**Listed entries:**

= = = =

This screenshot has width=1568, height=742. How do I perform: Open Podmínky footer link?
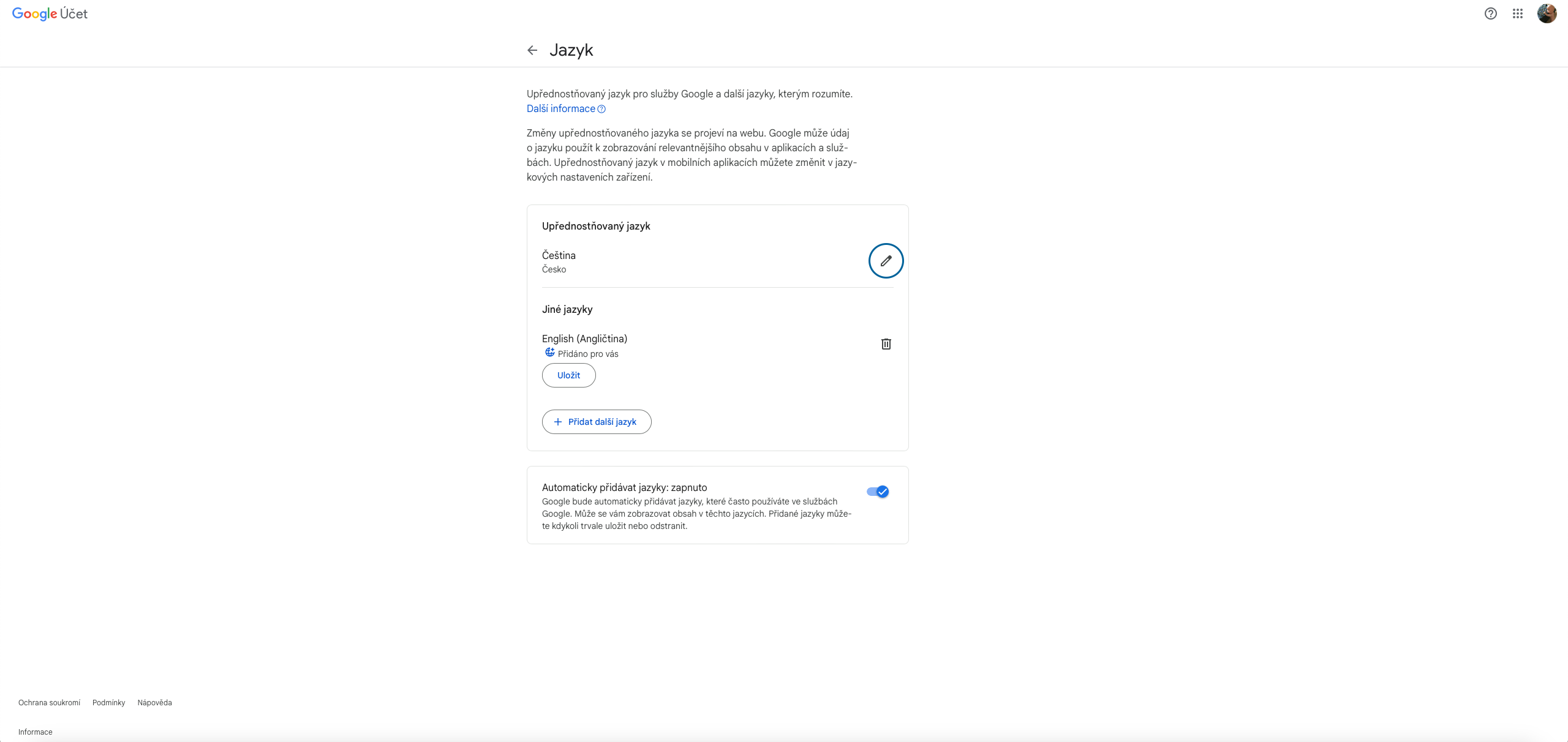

= = = =

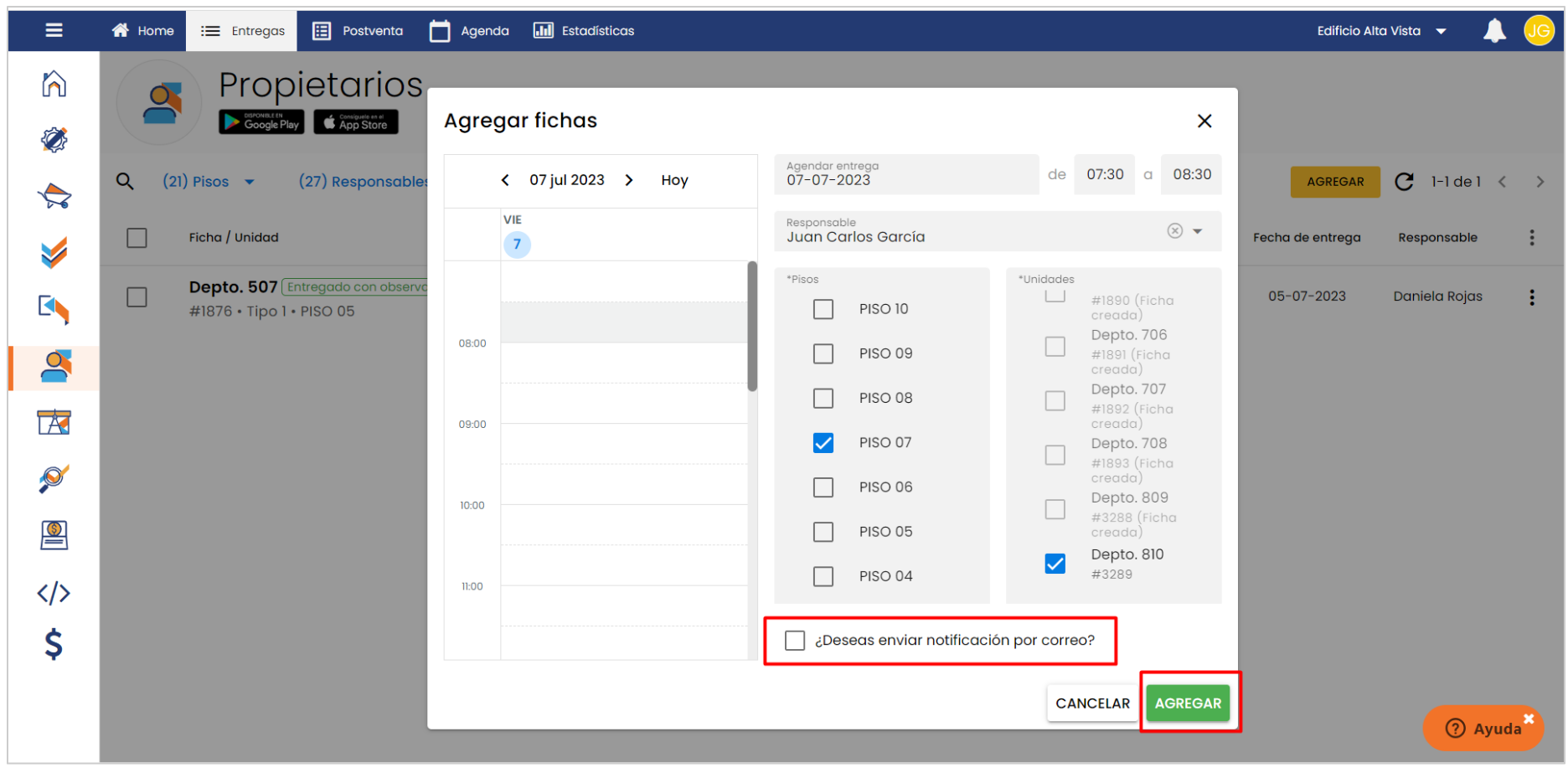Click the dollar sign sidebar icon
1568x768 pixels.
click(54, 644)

= = = =

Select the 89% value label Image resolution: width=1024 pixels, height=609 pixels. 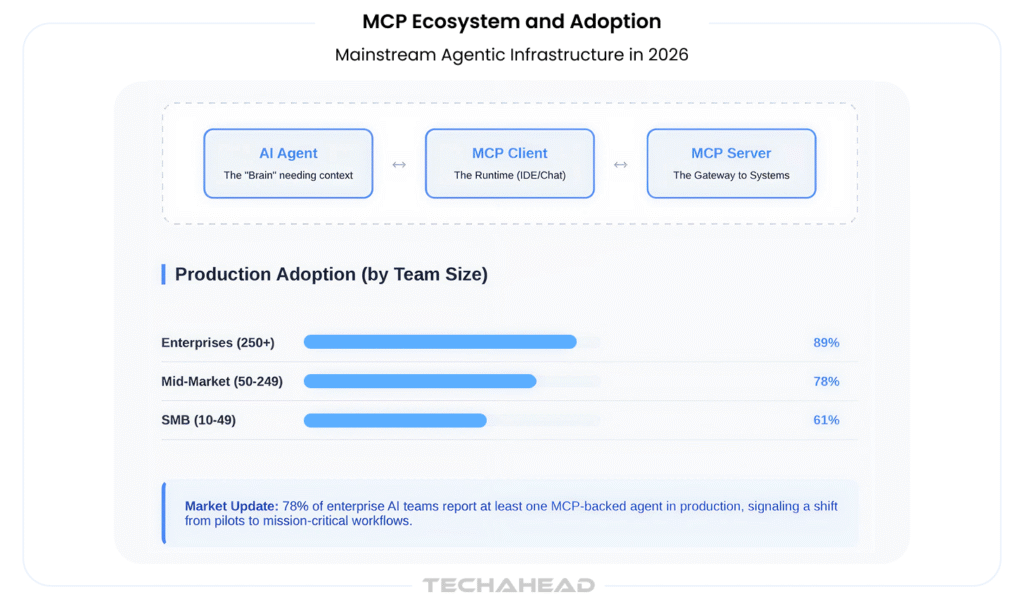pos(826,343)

= = = =

**What is required:**
Can you rewrite the data from the line with "Click the dollar sign sidebar icon" to the line with "click(54, 644)", swapping "dollar sign" for "currency symbol" and leaving everything else unchanged, with the pictures left out?

**Right answer:**
Click the currency symbol sidebar icon
1568x768 pixels.
click(54, 644)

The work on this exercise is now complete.